Darah itu terus keluar dan menimbulkan kepanikan yang luar biasa.

"Mulyo, kita harus bagaimana?" Tanya Pak Waris

Wajah Mulyo benar-benar datar dan sangat kaku. Dia tak berkata sedikit pun, tubuhnya menjadi gemetar tak terkira.

"Mas? Mas Mulyo kenapa?" Tanya Romo

Jagat peteng yang dia ketahui sangatlah mengerikan. Bagaimana bisa terulang?

Seluruh korban yang terkena santet tersebut akan mengeluarkan banyak darah. Namun sangat mustahil bagi para korban untuk bisa selamat dari maut yang sudah berada di ujung tanduk seperti ini.

"Kita harus cari tabib! Dimana pun! Aku tak mau kehilangan satu orang pun disini!"

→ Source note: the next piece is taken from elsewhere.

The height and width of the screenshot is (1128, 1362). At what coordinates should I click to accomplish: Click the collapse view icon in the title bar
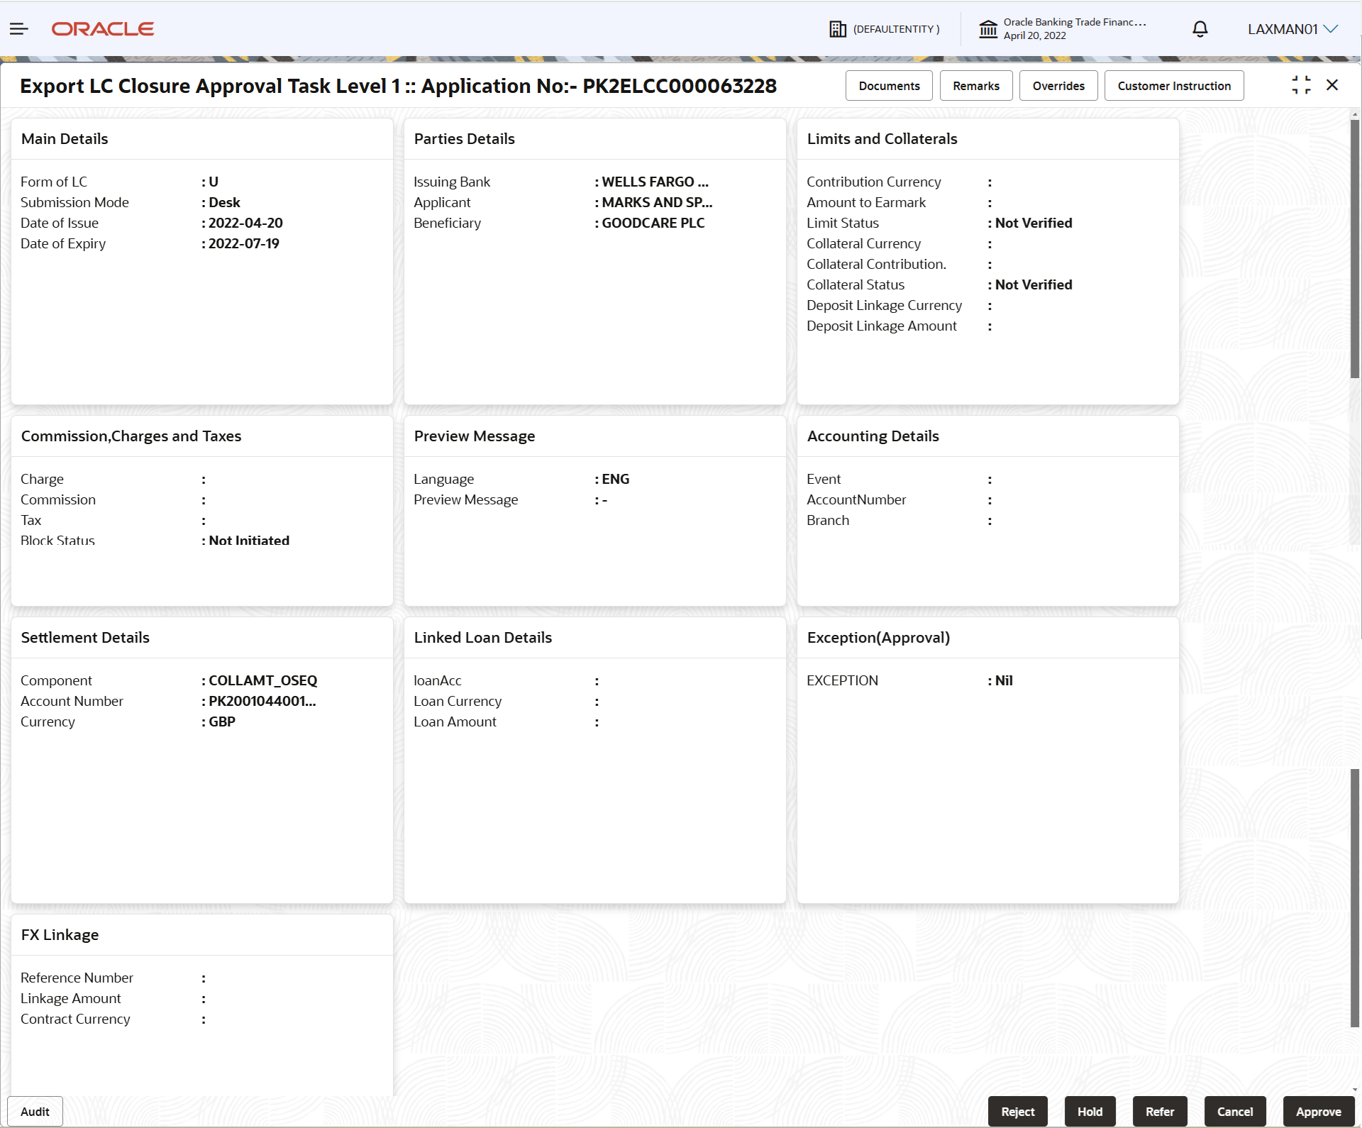tap(1302, 84)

Mulyo langsung menggotong adiknya, Aji. Bu Kurnia masih menangis histeris melihat anaknya mengeluarkan banyak darah.

Pak Waris tampak kebingungan dan mengikuti arah dari Mulyo untuk mencarikan Tabib, sedangkan Romo masih berdiri di dekat Bu Kurnia

"Siapa pelakunya?"

"Kenapa Aji terkena serangan itu? Kenapa serangan itu tidak tampak? Kenapa serangannya begitu cepat? Kenapa santet ini tidak bisa aku rasakan?" Tanya Romo dengan wajah yang datar.

Bu Kurnia masih menangis. Dia tak tega melihat anaknya akan mati seperti apa yang dikatakan Romo.

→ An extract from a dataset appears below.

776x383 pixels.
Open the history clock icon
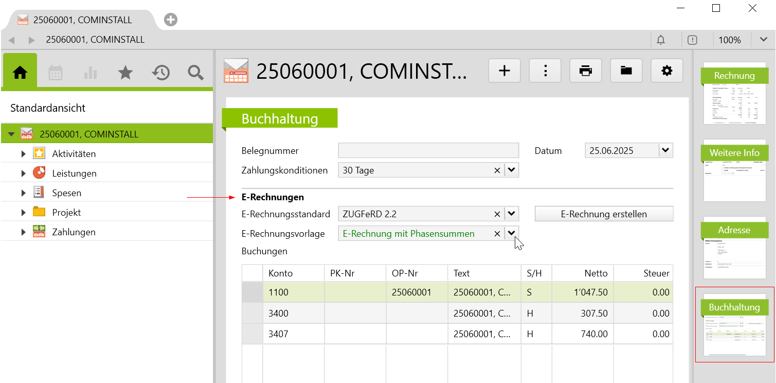coord(160,73)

Romo menatap sekeliling kamar Aji, dia tidak menemukan apapun yang bisa dijadikan sebuah jalan keluar.

"Romo... Bantu kakakmu mencari tabib! Cepat Romo! Sebelum terlambat!" Ucap Bu Kurnia dengan memohon-mohon kepada Romo.

Romo menatap wajah Ibunya.
"Bu...?" Tanya Romo

"Hiks... Hiks... Sebelum itu, Wati mengajak Aji dan Murni bermain. Aji disuruh minum sesuatu dan dia langsung tertidur, sedangkan Murni. Dia disuruh keluar untuk mencarikan sesuatu dibawah reruntuhan rumah! Ibu mendengarnya lewat pintu kamar ini!" Jelas Bu Kurnia

"Reruntuhan rumah?" Tanya Romo

"Ibu tidak tahu apa yang dikatakan oleh Wati, namun sepertinya itu bukan Wati yang kita kenal. Suaranya agak berat seperti orang tua berusia 45 tahunan!" Jelas Bu Wati

"Jangan-jangan...!"
Romo langsung berlari menuju kamar Wati, dan ternyata...

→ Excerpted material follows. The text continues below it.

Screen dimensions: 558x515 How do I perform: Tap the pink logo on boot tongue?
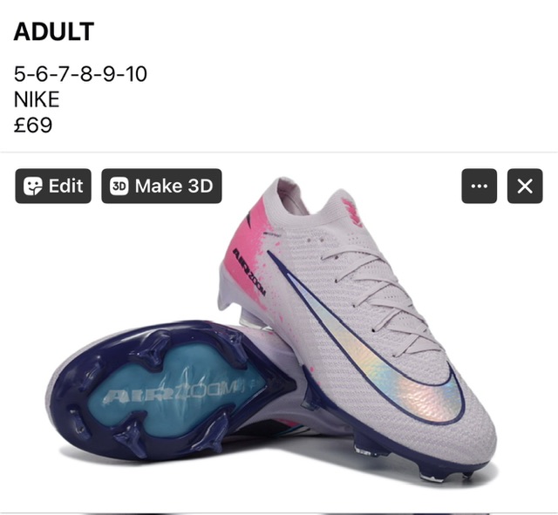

Ketika Romo membuka kamar Wati, dia mendengar ucapan yang sama seperti apa yang diucapkan Aji sebelum mengeluarkan banyak darah dari mulutnya.

"Gupak pulut ora mangan nangkane!" Ucap Wati sambil mengarahkan pisau ke perutnya.

"JANGAAAAN!"

Romo langsung berlari dan berusaha sebisa mungkin agar dia bisa mengambil paksa pisau tersebut dengan tangannya.

"Jleb!" Pisau itu mengenai daging dan mengeluarkan darah dari bekas tusukannya,

"Ro.. mo? Kamu ngapain?" Tanya Wati yang tampak baru sadarkan diri.

"Mbak Wati udah sadar?" Tanya Romo

"ARGHHHHHH! ROMOOOOOO! TANGANMU KENAPAAAA?" Teriak Wati

Pisau itu menusuk tangan Romo. Tetesan darah segar berjatuhan sedikit demi sedikit.

Romo mencabut pisau itu. Wati menutupi mulutnya dengan kedua tangan sambil berucap.

"Romo, maaf..." Ucap Wati

Romo segera mencari potongan kain untuk menutup lukanya.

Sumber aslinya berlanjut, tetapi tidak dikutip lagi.